Attraverso il finestrino, dal vetro oscurato, che dava sul marciapiede alla sua destra, poteva vedere l'ingresso del palazzo oltre cui, proprio venti minuti prima, Claud era sparito, lasciandolo lì.

L'uomo si era imposto di tenere sotto controllo, con ogni mezzo a propria disposizione, il percorso di cure che l'amico stava affrontando; era vero che non poteva assistere né sapere cosa si dicevano Claud e lo psicologo durante le loro sedute, ma era del tutto intenzionato a fare sì che l'altro non ne saltasse nemmeno una.

Conosceva bene Claud, sapeva con quanta leggerezza affrontasse i casini della propria vita, ma aveva subìto un trauma non indifferente, e Jeffrey sperava di cuore che, quella volta, le cose sarebbero andate in modo diverso, che Claud seguisse i consigli di gente più saggia di lui, aiutando gli altri ad aiutarlo.

Tuttavia, era estenuante stare lì, seduto, in attesa, senza neanche potersi accertare che l'amico fosse effettivamente entrato nello studio dello psicologo, dato che l'ingresso al piano del palazzo, in cui era collocato, non era consentito a nessuno al di fuori dei pazienti.

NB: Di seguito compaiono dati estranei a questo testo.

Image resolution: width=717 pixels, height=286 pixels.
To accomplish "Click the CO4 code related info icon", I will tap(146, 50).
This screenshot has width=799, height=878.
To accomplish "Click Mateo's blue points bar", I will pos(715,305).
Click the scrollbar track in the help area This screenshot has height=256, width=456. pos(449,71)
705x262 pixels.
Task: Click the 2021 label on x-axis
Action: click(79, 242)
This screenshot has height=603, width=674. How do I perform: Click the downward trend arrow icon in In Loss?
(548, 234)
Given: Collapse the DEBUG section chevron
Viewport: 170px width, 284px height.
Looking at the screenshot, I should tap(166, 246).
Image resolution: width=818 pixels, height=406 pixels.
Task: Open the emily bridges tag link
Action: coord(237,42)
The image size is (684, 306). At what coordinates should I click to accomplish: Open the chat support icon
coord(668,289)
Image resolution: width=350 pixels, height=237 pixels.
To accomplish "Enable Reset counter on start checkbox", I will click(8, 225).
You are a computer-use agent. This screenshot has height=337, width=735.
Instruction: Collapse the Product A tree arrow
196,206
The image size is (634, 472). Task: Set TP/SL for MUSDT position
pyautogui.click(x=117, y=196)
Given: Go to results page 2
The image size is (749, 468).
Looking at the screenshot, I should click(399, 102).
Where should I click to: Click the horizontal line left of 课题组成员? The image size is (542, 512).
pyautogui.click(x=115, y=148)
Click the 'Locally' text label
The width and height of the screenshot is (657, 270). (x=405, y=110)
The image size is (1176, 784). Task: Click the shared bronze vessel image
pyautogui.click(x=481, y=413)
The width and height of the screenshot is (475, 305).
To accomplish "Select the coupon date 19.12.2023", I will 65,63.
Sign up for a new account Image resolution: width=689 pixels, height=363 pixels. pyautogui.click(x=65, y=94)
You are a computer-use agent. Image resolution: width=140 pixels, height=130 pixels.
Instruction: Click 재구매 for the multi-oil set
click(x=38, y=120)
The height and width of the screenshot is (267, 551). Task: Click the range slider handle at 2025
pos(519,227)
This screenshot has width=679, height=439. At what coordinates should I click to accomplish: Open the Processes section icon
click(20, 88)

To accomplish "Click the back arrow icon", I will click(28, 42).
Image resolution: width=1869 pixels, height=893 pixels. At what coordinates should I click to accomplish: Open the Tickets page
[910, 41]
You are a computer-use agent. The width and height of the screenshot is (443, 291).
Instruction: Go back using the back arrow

Era un posto riservato, dove prestavano morbosa attenzione alla privacy dei propri pazienti e Jeffrey temeva che Claud avesse scelto di recarsi lì, anziché dallo stesso psicologo che seguiva Jade e Ryan, proprio per approfittarsi di quella situazione.

Per quel motivo lo piantonava; aveva corrotto uno dei portieri del palazzo affinché gli assicurasse che il giovane Blake si recasse, effettivamente, al piano in cui si trovava lo studio dello psicologo, ma più di quello non aveva potuto fare e si sentiva abbastanza insofferente.

Poco dopo Claud venne fuori dall'edificio e Jeffrey corse da lui, imprecando.

-Che diavolo ci fai già qui?- gli chiese e l'altro gli sorrise con fare malizioso.
-Oggi ci siamo concessi solo una sveltina- ribatté il giovane e Jeffrey incrociò le braccia sul petto, per impedirsi di prenderlo a ceffoni.
-Almeno ti sei presentato?- gli chiese.
-Certamente!- rispose Claud, allargando le braccia con fare teatrale e rischiando di urtare un paio di passanti.
-Allora perché sei uscito prima dello scadere dell'ora?- insistetté l'amico e Claud assunse un'espressione vacua.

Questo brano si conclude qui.